Una ópera prima irrepetible
Cinema Paradiso supuso la exitosa ópera prima (en 35 mm) del director Guiseppe Tornatore, que recibió, entre otros premios, el Globo de Oro, el BAFTA y el Óscar a Mejor Película de habla no inglesa – mejor película extranjera en el año 1989. Tornatore no volvió a hacer algo como Cinema Paradiso aunque no pocas películas ha dirigido desde entonces, y probablemente se encuentre en aquella lista de directores de un solo éxito, que o bien no han podido alcanzar la calidad de su gran hito o bien este hito es demasiado alto y, por tanto, inalcanzable. Veo a Tornatore en el segundo grupo, aquellos que brillaron tan alto con una sola película que nunca más pudieron llegar a esa excelencia.
Porque la excelencia que alcanza Cinema Paradiso es abrumadoramente superlativa. De cabo a rabo, desde un precioso comienzo a un emocionantísimo final, en Cinema Paradiso el espectador asiste a una suerte de novela lírica, una película que, por primera vez en mi vida, se me parece como la adaptación de una novela que no existe, o más bien parece una película que quiere convertirse en novela. Ese sentimiento que evoca casi sólo lo he vivido en los libros, esa forma de narrar cómo un pueblo era, esa pausa y esa tranquilidad en los planos, tal si como el propio Tornatore (autor del guion original) nos estuviera contando de forma literaria que “la plaza solía ser tranquila durante el día, sólo cuando las mujeres llenaban su cántaro en la fuente”, o “sólo el cine podía hacer que aquellas sencillas personas se convirtiesen en valerosos pistoleros, o viviesen el más emocionante de los amores”. Como lector empedernido que soy (a la par que aficionado al cine) Cinema Paradiso me ha parecido tanto una película como una genial novela que ojalá alguien hubiese escrito.

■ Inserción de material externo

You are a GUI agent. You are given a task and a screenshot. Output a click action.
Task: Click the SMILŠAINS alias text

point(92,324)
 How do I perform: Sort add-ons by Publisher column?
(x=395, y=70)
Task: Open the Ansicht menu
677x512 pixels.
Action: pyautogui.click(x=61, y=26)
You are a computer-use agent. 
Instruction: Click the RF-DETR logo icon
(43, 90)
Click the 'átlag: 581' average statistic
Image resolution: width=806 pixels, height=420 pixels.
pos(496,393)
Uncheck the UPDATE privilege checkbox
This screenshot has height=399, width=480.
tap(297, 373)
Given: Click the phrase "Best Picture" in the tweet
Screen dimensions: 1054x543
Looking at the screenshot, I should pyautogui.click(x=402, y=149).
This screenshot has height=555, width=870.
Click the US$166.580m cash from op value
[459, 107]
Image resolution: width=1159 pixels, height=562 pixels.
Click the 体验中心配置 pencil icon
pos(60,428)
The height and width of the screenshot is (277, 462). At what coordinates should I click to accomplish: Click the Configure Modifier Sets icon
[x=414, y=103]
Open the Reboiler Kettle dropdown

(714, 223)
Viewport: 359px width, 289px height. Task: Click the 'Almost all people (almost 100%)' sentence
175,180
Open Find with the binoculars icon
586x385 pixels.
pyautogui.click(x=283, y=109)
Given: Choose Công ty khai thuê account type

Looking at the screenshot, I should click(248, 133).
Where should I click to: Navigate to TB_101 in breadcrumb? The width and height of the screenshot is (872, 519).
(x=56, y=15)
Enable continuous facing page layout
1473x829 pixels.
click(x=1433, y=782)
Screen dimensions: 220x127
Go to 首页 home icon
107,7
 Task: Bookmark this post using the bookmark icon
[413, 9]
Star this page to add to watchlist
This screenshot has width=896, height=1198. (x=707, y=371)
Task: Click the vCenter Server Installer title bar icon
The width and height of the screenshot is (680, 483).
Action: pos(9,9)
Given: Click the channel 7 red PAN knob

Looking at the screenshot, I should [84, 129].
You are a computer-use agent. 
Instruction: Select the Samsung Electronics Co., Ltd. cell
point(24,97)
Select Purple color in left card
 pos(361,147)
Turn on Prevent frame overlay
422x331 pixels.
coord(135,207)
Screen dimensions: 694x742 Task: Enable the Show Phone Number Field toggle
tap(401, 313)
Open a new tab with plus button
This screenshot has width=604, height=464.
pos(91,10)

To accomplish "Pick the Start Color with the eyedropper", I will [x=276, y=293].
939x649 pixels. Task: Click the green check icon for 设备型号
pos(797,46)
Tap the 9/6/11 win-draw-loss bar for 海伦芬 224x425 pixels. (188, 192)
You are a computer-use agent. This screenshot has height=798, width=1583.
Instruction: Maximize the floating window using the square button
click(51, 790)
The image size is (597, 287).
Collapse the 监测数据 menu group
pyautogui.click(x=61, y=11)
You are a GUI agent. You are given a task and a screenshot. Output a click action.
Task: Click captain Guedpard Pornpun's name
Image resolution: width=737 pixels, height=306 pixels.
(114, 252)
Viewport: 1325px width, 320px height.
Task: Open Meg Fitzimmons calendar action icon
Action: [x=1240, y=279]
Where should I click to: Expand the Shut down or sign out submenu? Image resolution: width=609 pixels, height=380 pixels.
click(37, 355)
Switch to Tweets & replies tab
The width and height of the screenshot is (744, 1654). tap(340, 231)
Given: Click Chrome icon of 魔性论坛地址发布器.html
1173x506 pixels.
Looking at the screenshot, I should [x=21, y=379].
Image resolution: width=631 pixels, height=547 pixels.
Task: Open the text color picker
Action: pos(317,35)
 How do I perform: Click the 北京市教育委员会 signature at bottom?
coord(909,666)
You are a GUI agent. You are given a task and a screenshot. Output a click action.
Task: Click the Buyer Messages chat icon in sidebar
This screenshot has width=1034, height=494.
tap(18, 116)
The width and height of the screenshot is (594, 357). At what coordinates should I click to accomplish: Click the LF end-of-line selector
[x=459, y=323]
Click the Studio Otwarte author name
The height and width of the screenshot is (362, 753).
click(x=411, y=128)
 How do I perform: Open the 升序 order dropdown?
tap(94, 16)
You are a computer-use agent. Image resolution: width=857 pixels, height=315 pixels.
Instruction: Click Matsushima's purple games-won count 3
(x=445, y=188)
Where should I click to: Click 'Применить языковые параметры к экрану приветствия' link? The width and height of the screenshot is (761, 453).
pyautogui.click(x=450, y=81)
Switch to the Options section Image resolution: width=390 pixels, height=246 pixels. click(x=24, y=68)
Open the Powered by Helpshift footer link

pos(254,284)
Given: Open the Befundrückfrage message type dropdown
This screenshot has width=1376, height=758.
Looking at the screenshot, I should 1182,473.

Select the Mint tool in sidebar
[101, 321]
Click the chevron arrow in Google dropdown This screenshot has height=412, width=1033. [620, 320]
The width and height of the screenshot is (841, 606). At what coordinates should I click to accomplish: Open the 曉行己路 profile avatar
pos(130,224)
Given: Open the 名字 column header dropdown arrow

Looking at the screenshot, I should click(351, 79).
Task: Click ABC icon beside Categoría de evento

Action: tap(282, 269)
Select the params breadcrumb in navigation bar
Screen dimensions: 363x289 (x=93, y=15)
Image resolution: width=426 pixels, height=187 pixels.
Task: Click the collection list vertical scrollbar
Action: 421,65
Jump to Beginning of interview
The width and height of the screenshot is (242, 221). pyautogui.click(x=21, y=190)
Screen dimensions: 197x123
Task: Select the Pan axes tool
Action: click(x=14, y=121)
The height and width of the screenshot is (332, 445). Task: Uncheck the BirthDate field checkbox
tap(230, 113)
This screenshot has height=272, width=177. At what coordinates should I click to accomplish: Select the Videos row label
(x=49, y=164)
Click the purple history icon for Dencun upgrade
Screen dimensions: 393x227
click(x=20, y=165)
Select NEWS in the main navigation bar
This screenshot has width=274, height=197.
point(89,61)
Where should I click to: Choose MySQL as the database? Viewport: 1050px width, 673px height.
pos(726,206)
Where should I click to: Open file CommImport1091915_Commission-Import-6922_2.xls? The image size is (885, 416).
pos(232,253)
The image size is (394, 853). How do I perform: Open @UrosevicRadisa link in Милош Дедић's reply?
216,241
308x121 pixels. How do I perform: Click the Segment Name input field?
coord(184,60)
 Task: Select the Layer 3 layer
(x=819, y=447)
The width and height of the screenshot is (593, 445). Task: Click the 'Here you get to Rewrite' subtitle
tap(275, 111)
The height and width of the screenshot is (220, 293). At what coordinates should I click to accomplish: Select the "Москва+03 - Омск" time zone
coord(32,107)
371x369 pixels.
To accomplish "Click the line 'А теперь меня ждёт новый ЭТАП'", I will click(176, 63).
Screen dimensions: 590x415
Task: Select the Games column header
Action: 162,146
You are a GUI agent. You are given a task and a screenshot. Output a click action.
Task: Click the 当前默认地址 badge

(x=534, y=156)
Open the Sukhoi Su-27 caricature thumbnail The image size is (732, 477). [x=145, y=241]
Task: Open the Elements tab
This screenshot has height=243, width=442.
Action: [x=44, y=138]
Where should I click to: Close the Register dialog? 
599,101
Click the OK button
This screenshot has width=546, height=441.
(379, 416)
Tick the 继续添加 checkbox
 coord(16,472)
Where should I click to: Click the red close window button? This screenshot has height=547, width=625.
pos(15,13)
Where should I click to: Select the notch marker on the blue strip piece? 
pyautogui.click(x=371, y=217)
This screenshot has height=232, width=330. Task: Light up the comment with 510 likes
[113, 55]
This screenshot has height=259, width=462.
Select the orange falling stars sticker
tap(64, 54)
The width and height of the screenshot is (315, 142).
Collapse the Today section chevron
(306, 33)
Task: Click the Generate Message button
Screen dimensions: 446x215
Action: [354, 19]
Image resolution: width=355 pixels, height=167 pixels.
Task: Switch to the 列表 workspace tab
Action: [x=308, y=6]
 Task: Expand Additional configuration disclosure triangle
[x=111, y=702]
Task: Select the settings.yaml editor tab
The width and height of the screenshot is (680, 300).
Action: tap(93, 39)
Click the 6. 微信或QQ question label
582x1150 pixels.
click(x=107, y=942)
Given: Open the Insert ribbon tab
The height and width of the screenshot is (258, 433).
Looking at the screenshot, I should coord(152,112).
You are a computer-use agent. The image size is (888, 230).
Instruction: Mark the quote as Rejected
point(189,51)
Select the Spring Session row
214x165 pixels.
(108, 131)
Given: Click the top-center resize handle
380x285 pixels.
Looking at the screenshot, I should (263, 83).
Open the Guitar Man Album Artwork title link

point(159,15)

La más excepcional muestra cinematográfica de cómo pasa la vida
Los paisajes, su exquisita fotografía, los callejones de piedra, la plaza y su jaleo, la vida de un pueblo de la Sicilia provinciana de posguerra, con su ajetreo y sus silencios, la forma en que Totó sonríe cada vez que aprende algo más sobre el cine, los sabios consejos de Alfredo, el cura y su censura, el loco y su anhelo de poseer la plaza en propiedad, las mujeres y sus quehaceres, los jóvenes y el primer amor… Cinema Paradiso es un cuidado detalle tras otro, una composición plural dispuesta con el cuidado de un relojero para evocar en nosotros un sentimiento escondido que sólo trasluce en un maravilloso final. Porque la forma en que Cinema Paradiso emociona no viene a través del drama, ni de la emoción del amor, ni de la emoción de la pérdida, ni de la emoción de la victoria. Cinema Paradiso nos emociona porque es, simplemente, la vida.
El Salvatore adulto (Jacques Perrin) con la nostalgia de volver al Cine Paraíso, contempla emocionado (como emocionado también está el espectador a estas alturas) el regalo póstumo de su querido Alfredo, a quien no veía desde hace treinta años.
La vida. Cinema Paradiso emociona de una manera tan natural porque en ninguna otra película como en ésta, un servidor ha sido capaz de ver pasar una vida como aquí, de ver pasar treinta años de una forma tan real y sobrecogedora. Jamás podré olvidar esa sensación que me provocó la escena en que el gran director Salvatore Di Vita recorre los interiores del Cine Paraíso, donde se crió e hizo muchacho, justo antes de su derrumbamiento. Jamás el cine me evocó esa terrible sensación de nostalgia y melancolía cuando todo el pueblo contempla cómo su cine se viene abajo, y que es casi imposible que no te arranque una lágrima.
El final es extraordinario y supone uno de los más maravillosos homenajes al cine que el propio cine jamás ha efectuado. Porque esta película es un canto al amor por el séptimo arte, en forma de un niño, que luego es muchacho y luego hombre, que dedica toda una vida a su más grande deseo y a su más grande amor. Aún sigo sin saber muy bien cómo definir a esta obra maestra, imprescindible para todo amante del cine. Seguiré haciéndolo tal y como empecé, diciendo que Cinema Paradiso es la película más bonita jamás hecha. No habrán visto otra igual.